(Data entries)
============

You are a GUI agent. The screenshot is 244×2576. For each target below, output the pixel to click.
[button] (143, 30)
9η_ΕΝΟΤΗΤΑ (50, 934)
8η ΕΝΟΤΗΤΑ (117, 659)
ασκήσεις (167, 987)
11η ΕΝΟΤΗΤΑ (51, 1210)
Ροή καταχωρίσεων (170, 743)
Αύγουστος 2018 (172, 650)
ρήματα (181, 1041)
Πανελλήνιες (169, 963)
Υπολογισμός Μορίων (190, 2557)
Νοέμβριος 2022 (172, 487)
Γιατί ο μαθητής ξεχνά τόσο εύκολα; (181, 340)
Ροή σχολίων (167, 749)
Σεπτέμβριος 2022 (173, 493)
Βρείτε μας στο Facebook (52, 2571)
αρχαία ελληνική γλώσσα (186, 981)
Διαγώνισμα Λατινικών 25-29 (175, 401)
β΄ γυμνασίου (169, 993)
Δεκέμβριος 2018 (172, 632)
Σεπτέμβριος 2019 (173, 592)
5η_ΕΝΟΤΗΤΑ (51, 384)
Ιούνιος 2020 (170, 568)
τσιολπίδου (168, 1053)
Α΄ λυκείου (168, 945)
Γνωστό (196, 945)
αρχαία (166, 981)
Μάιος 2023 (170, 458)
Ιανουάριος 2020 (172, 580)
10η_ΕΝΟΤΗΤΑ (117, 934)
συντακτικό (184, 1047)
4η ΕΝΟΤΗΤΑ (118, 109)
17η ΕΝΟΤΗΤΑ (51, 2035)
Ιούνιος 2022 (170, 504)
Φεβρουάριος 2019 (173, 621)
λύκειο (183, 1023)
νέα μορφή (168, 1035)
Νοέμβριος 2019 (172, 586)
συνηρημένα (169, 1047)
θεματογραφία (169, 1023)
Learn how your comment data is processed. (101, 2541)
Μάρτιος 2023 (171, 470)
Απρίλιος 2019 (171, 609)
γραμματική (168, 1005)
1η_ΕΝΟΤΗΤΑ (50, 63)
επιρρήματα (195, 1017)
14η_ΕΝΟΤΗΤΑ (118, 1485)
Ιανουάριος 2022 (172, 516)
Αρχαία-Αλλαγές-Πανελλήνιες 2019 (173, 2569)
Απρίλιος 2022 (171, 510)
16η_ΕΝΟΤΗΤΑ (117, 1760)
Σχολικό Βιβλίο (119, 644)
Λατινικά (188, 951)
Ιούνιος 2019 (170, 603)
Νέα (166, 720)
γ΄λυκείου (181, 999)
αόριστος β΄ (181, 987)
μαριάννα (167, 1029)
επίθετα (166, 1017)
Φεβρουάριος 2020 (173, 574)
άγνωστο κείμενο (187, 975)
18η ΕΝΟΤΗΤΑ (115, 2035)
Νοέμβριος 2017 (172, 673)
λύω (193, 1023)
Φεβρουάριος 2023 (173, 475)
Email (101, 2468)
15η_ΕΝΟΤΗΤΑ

============

How to complete this task: Please transcribe only the lines in the records above running from the line that has "λύκειο (183, 1023)" through the line that has "Λατινικά (188, 951)", both included, exactly as they appear.

Expected answer:
λύκειο (183, 1023)
νέα μορφή (168, 1035)
Νοέμβριος 2019 (172, 586)
συνηρημένα (169, 1047)
θεματογραφία (169, 1023)
Learn how your comment data is processed. (101, 2541)
Μάρτιος 2023 (171, 470)
Απρίλιος 2019 (171, 609)
γραμματική (168, 1005)
1η_ΕΝΟΤΗΤΑ (50, 63)
επιρρήματα (195, 1017)
14η_ΕΝΟΤΗΤΑ (118, 1485)
Ιανουάριος 2022 (172, 516)
Αρχαία-Αλλαγές-Πανελλήνιες 2019 (173, 2569)
Απρίλιος 2022 (171, 510)
16η_ΕΝΟΤΗΤΑ (117, 1760)
Σχολικό Βιβλίο (119, 644)
Λατινικά (188, 951)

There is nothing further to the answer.